--- Start Information provided ---

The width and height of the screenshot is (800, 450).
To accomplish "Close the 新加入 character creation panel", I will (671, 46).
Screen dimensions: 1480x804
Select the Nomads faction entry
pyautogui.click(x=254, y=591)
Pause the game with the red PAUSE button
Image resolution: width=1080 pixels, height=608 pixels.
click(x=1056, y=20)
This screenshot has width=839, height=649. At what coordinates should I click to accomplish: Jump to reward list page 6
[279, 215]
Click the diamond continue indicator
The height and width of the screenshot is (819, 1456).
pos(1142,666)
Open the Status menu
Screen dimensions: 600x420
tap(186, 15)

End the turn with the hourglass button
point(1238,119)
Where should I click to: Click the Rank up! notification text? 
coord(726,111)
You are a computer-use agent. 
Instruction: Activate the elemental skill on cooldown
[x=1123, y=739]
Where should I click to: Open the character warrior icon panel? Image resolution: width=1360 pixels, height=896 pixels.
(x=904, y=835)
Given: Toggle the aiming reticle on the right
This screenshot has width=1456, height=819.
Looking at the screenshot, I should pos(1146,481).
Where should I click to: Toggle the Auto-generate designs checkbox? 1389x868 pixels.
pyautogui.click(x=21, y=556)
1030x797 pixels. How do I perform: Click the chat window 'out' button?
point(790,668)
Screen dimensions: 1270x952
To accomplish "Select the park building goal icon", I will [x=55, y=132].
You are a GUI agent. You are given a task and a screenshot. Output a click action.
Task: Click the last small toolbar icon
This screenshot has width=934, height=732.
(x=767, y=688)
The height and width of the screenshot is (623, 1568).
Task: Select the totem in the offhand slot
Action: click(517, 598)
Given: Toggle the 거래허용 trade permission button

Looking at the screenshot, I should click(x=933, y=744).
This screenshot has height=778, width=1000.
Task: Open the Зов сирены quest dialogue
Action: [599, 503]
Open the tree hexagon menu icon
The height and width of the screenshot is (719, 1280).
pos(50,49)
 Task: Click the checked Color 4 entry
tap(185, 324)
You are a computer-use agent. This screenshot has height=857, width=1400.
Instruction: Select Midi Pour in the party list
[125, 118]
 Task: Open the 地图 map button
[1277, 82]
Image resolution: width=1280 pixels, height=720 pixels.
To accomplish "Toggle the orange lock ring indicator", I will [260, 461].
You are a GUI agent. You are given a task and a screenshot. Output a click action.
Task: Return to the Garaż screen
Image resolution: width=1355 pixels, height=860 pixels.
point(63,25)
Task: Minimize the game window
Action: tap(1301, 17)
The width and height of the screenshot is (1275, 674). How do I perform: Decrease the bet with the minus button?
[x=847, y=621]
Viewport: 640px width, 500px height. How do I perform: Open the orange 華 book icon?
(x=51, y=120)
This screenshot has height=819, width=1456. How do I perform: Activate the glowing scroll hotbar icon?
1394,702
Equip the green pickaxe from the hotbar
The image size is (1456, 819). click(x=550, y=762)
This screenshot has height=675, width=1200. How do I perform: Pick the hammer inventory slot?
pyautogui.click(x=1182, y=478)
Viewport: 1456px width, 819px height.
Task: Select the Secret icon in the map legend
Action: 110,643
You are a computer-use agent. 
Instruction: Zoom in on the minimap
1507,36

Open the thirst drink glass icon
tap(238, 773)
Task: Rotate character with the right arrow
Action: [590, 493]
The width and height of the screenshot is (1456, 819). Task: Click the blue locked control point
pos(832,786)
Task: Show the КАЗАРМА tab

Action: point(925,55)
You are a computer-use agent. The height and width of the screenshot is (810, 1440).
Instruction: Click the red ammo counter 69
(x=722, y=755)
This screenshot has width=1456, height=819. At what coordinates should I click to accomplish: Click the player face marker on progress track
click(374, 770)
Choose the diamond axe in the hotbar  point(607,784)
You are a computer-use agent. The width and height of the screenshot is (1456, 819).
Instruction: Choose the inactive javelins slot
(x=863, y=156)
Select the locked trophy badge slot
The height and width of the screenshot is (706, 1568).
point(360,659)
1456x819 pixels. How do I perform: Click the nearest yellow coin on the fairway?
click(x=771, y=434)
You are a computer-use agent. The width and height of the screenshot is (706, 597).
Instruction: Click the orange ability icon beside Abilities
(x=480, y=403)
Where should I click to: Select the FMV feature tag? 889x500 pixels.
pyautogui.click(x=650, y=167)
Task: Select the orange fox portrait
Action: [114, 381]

--- End Information provided ---

What to do - Rewrite the lines as a numbered list, starting at the line that contains "Where should I click to: Select" and ending at the final line of the entries, and omit any blank lines.

Finished exercise -
1. Where should I click to: Select the FMV feature tag? 889x500 pixels.
2. pyautogui.click(x=650, y=167)
3. Task: Select the orange fox portrait
4. Action: [114, 381]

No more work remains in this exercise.